UKPLab / gpl

Powerful unsupervised domain adaptation method for dense retrieval. Requires only unlabeled corpus and yields massive improvement: "GPL: Generative Pseudo Labeling for Unsupervised Domain Adaptation of Dense Retrieval" https://arxiv.org/abs/2112.07577
Apache License 2.0
315 stars 39 forks source link

TSDAE + GPL and TAS-B + GPL #7

Open Yuan0320 opened 2 years ago

Yuan0320 commented 2 years ago

@kwang2049 Hi, thanks for your amazing work!

I wonder if the TSDAE + GPL mentioned in the paper refers to: fine-tuning the distilbert-base PLM with training order of (1)TSDAE on {dataset} -> (2) GPL on {dataset} ?

Thx.

kwang2049 commented 2 years ago

Hi @Yuan0320, thanks for your attention!

Sorry that the description about this in the paper is kinda misleading. It is composed of three training stages: (1) TSDAE on ${dataset} -> (2) MarginMSE on MSMARCO -> (3) GPL on ${dataset};.

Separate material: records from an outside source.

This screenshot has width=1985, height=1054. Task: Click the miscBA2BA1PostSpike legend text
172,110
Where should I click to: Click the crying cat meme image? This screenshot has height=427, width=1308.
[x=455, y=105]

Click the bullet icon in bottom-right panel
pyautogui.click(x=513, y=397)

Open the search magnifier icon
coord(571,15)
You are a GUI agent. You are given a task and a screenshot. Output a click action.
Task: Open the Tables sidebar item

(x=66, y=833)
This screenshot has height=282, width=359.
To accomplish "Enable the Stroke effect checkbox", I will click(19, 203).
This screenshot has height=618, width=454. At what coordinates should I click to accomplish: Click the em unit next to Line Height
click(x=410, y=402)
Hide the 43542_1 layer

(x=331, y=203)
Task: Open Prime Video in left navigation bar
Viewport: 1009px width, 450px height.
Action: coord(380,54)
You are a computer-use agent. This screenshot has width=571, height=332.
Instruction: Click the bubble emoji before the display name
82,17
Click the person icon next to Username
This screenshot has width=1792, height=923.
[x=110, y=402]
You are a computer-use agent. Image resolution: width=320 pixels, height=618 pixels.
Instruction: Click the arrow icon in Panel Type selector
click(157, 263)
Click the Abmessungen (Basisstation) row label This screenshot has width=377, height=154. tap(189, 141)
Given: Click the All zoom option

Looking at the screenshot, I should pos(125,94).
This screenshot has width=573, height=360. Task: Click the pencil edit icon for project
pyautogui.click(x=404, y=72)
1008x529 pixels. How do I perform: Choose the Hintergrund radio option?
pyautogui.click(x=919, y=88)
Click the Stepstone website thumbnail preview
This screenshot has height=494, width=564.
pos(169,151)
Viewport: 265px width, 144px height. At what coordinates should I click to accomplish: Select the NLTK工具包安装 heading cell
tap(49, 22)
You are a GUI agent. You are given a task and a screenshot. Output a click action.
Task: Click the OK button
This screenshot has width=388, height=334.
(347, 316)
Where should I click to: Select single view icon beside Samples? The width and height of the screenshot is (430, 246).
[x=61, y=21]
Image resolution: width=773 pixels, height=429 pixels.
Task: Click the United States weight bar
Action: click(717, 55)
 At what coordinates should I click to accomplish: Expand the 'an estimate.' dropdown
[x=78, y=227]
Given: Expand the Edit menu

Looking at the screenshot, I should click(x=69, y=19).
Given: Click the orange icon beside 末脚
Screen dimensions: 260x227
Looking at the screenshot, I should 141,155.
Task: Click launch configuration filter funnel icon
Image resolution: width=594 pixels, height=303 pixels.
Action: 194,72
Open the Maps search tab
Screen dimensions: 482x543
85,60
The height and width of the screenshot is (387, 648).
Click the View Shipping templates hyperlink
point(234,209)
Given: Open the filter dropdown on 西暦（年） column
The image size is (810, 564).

It can also be understood as the TSDAE baseline (which was also trained on MS MARCO) in Table 1 + GPL training.

And actually, omitting step (2) leads to very little difference (cf. Table 4 in the paper). And from my observation, the major difference comes from Robust04 (around -1.0 nDCG@10 points).

Yuan0320 commented 2 years ago

@kwang2049 Thanks for the detailed response!

Is there no public code about (1) TSDAE on ${dataset} -> (2) MarginMSE on MSMARCO in this repo?

Thx.

kwang2049 commented 2 years ago

Sorry that there is currently no one-step solution for this. To reproduce it, please run these one by one: (1) Train a TSDAE model on the target corpus: https://github.com/UKPLab/sentence-transformers/tree/master/examples/unsupervised_learning/TSDAE. Note that if one wants to start from distilbert-base-uncased (i.e. the setting in the GPL paper), one needs some plug-in (since sadly the original distilbert does not support being as a decoder): https://github.com/UKPLab/sentence-transformers/issues/962#issuecomment-991603084. (2) Continue training with MarginMSE loss. This can be done with our GPL repo:

wget https://public.ukp.informatik.tu-darmstadt.de/thakur/BEIR/datasets/msmarco.zip
unzip msmarco.zip
export dataset="msmarco"
python -m gpl.train \
    --path_to_generated_data "./$dataset" \
    --base_ckpt "YOUR_TSDAE_CHECKPOINT" \
    --gpl_score_function "dot" \
    --batch_size_gpl 32 \
    --gpl_steps 140000 \
    --output_dir "output/$dataset" \
    --evaluation_data "./$dataset" \
    --evaluation_output "evaluation/$dataset" \
    --generator "BeIR/query-gen-msmarco-t5-base-v1" \
    --retrievers "msmarco-distilbert-base-v3" "msmarco-MiniLM-L-6-v3" \
    --retriever_score_functions "cos_sim" "cos_sim" \
    --cross_encoder "cross-encoder/ms-marco-MiniLM-L-6-v2" \
    --use_train_qrels
    # --use_amp   # Use this for efficient training if the machine supports AMP

# One can run `python -m gpl.train --help` for the information of all the arguments
# Notice: Please do not set `qgen_prefix` and leave it as None by default.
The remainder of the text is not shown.